=== Fragment ===

Wat de vrouwen hoog zit, is dat er door de politiek en door de stedelingen, vooral in het westen van het land, niet naar hen wordt geluisterd. Agnes de Bruijn: „Ik ken iemand bij de televisie. Die zegt: kom maar niet naar een praatprogramma, want zodra je iets zegt tegen de wolf, word je afgekapt. De omroep is pro-wolf. Je wordt geboycot.”
Mieke de Bruijn: „Waar iedereen in het westen ook op tegen is, is de jacht. Rancune tegen jagers. Faunabeheer is volgens veel mensen niets anders dan een dekmantel om voor de lol beesten af te knallen. Mensen weten niet waar ze over praten. Jagers hebben een passie, zeker. Niet om er op los te knallen maar om het evenwicht in de natuur te bewaren. Er wordt tegenwoordig vaak gesteld dat wij mensen niet boven de dieren staan. Dat is misschien zo. Er wordt gezegd dat we beter naar de dieren moeten luisteren en kijken. Maar dat doen wij al. Wij wonen tussen de dieren. Wij staan wel naast de dieren. En we willen dat dieren het goed hebben. Dus als er te veel van een bepaalde soort komen, moeten die aantallen worden beperkt. Anders komt er honger, dan komen er ziektes.”
Zal ik u eens iets vertellen? Een wolf is slecht voor de natuur
Tegenwerpingen
Het land van Mieke de Bruijn telt, naast ongeveer vijftien percelen weiland, een minicamping en een logeerkamer, paardenpensions, een zaal die je kunt huren en een voormalige gerestaureerde melkveestal. Plus twee geiten en een Duitse herder, Senna. Op het kleinere landgoed van Agnes de Bruijn, doorsneden door een beek, lopen zes hondjes en grazen vijf schapen in de weilanden.
De verslaggever werpt bij het relaas van de vrouwen tegen dat volgens deskundigen de natuur is gebaat bij de aanwezigheid van de wolf. Agnes de Bruijn: „Ach, zal ik u eens iets vertellen? Een wolf is slecht voor de natuur. Grazers zoals herten, reeën, moeflons en schapen zorgen dat er in dit gebied niet overal dennetjes opkomen. Die eten ze op. Als de wolf deze grazers verjaagt, staan hier alleen nog maar dennen. En geen mooi gras met vlindersoorten, vliegen en wormen.”
Nog een tegenwerping: dat de wolf nu eenmaal Europees beschermd is. Mieke de Bruijn riposteert dat Europa niet overal hetzelfde is. „Over de wolf wordt altijd gezegd dat er weinig confrontaties met het dier zijn omdat het een heel schuw dier is. Maar in Nederland bestaat geen onderzoek naar wat er gebeurt met een wolf in zo’n dichtbevolkt land als Nederland. Die wordt na een paar jaar minder schuw.”

=== Inhoud dataset ===
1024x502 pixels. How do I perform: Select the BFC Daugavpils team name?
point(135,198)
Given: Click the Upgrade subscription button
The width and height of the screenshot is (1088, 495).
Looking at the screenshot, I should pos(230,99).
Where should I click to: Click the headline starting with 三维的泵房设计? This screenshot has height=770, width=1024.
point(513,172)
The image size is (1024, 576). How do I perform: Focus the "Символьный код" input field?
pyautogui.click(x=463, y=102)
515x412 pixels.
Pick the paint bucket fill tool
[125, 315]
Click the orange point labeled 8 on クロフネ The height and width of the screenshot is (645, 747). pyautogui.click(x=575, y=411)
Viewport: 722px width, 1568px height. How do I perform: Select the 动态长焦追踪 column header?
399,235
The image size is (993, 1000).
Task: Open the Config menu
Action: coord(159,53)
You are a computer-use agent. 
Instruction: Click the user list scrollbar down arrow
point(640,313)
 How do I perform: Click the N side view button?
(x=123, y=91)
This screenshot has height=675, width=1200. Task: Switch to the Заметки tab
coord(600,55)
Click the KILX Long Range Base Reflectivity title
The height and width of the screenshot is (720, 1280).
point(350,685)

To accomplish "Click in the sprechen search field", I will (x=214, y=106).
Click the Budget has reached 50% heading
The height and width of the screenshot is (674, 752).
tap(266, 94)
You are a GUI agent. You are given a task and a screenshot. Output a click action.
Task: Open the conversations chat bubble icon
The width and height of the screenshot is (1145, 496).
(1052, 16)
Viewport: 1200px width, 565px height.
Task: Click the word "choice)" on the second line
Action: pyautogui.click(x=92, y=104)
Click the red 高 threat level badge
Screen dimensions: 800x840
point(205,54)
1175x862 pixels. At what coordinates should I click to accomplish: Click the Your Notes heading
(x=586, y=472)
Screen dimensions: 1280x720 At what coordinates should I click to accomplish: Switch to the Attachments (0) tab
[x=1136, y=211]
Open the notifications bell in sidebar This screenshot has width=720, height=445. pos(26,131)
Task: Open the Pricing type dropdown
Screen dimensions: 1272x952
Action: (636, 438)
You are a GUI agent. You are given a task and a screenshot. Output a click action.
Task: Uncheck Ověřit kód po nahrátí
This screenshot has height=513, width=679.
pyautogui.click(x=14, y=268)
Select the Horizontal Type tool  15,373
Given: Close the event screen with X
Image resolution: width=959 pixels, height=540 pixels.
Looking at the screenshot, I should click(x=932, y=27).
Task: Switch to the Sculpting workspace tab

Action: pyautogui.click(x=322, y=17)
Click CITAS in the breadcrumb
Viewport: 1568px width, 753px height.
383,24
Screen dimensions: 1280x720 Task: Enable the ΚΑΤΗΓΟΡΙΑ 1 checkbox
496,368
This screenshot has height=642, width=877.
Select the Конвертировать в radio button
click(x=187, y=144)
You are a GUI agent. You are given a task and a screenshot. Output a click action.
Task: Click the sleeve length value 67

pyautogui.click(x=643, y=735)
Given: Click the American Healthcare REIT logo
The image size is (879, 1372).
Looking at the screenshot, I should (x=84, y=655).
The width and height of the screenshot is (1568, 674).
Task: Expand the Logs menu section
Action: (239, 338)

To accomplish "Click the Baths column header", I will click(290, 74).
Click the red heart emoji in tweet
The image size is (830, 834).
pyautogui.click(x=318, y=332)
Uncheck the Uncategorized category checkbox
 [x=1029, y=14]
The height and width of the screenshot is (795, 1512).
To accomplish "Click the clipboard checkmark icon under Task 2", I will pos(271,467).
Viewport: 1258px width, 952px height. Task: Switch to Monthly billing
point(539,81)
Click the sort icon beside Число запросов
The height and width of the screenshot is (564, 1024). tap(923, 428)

=== Opdracht 1 ===
Vat het fragment over de wolf samen in twee zinnen.
=== Opdracht 2 ===
Schrijf het fragment over de wolf verder, te beginnen na de laatste zin.
De items spelen hierbij geen enkele rol.

=== Uitvoer 1 ===
Agnes en Mieke de Bruijn vinden dat de politiek en de stedelingen, vooral in het westen van het land, niet naar hen luisteren, en Mieke verdedigt de jacht als middel om het evenwicht in de natuur te bewaren. Tegen de stelling dat de natuur gebaat is bij de wolf, brengt Agnes in dat de wolf grazers verjaagt waardoor er alleen nog dennen opkomen, en Mieke wijst erop dat er in Nederland geen onderzoek bestaat naar hoe een wolf zich in zo'n dichtbevolkt land gedraagt.

=== Uitvoer 2 ===
Agnes de Bruijn: „Een wolf heeft een hert per week nodig. Als hier het wild op is, pakken ze misschien een kind. Over twee jaar zul je zien dat het uit de hand loopt. En dan kan de overheid zich de ogen uit de kop schamen.”
Laatste tegenwerping: wolvendeskundigen beweren steevast dat veehouders hun dieren beter moeten beschermen en dat rasters heus wel helpen. Mieke de Bruijn: „Ik zou zeggen: laat deze wolvenmensen dan maar eens komen kijken en zeggen hoe wij dat zouden moeten doen.”
Agnes de Bruijn: „Zou u een hekwerk van twee meter om uw terrein willen?”
Mieke de Bruijn: „Het is geen gezicht. Het enige waar ik eventueel over zou willen nadenken, is een verplaatsbaar hek, om steeds een ander perceel. Zodat er voldoende ruimte overblijft voor de rest van het wild. Maar ja, als een wolf wil, kan hij er overheen, of onderdoor.”
Agnes de Bruijn: „Een wolf springt makkelijk over een hek van twee meter hoog.”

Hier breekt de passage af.